▶ [THE REQUEST] Copy the listing below word for word, beginning at the line that contains "Task: Select the CH01 row in mixes list" and stopping after the line that contains "point(596,31)".

━━━

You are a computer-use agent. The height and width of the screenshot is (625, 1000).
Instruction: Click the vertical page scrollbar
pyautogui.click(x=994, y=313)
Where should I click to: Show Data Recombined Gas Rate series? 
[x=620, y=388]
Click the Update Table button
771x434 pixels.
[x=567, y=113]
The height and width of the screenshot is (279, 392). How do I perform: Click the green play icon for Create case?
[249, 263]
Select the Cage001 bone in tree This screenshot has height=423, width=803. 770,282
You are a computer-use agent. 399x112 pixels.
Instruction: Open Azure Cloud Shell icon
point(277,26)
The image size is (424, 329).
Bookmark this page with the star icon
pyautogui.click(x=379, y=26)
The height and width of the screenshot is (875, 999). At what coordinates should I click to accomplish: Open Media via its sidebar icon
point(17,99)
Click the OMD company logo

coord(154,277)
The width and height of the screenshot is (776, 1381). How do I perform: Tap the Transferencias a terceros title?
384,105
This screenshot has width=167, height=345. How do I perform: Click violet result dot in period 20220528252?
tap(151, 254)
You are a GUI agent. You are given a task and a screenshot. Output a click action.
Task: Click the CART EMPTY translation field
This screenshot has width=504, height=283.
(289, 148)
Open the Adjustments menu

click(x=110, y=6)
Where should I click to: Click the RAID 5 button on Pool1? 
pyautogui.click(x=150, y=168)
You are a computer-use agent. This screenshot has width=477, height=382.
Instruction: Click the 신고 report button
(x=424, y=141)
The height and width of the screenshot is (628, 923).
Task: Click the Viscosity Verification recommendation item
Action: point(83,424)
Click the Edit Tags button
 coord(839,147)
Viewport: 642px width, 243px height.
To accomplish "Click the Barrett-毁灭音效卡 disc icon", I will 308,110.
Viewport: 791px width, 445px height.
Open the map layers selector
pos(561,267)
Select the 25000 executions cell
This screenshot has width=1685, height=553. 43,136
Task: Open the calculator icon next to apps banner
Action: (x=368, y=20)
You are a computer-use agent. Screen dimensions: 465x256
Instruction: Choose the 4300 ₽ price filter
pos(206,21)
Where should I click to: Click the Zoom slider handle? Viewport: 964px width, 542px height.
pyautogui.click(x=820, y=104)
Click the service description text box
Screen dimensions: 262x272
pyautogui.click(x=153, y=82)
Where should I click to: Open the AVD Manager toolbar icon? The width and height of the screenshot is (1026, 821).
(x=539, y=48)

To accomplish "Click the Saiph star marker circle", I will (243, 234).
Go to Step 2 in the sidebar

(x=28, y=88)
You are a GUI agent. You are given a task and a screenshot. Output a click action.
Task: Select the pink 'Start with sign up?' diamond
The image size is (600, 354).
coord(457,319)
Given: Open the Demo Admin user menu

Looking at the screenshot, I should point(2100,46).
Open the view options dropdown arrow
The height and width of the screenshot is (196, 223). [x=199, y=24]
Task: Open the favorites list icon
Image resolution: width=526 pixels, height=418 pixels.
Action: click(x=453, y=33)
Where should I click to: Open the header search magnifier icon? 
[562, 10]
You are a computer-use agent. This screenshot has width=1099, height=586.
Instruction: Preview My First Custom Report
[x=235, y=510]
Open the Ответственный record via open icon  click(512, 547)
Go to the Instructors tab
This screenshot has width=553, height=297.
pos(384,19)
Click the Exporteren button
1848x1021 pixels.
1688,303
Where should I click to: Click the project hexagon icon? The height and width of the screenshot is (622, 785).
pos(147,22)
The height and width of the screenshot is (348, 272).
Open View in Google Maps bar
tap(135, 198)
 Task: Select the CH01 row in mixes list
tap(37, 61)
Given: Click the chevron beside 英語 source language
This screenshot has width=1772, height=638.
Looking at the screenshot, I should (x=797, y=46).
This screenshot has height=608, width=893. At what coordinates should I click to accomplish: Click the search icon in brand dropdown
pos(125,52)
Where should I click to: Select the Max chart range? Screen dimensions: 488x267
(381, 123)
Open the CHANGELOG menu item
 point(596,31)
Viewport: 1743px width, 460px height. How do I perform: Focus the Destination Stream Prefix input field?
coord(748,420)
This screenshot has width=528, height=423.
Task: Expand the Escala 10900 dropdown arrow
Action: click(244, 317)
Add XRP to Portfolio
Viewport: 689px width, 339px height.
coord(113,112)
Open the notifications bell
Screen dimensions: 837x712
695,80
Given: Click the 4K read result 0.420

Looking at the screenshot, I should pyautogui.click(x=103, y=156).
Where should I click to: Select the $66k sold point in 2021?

━━━

▶ [FINAL ANSWER]
 Task: Select the CH01 row in mixes list
tap(37, 61)
Given: Click the chevron beside 英語 source language
This screenshot has width=1772, height=638.
Looking at the screenshot, I should (x=797, y=46).
This screenshot has height=608, width=893. At what coordinates should I click to accomplish: Click the search icon in brand dropdown
pos(125,52)
Where should I click to: Select the Max chart range? Screen dimensions: 488x267
(381, 123)
Open the CHANGELOG menu item
 point(596,31)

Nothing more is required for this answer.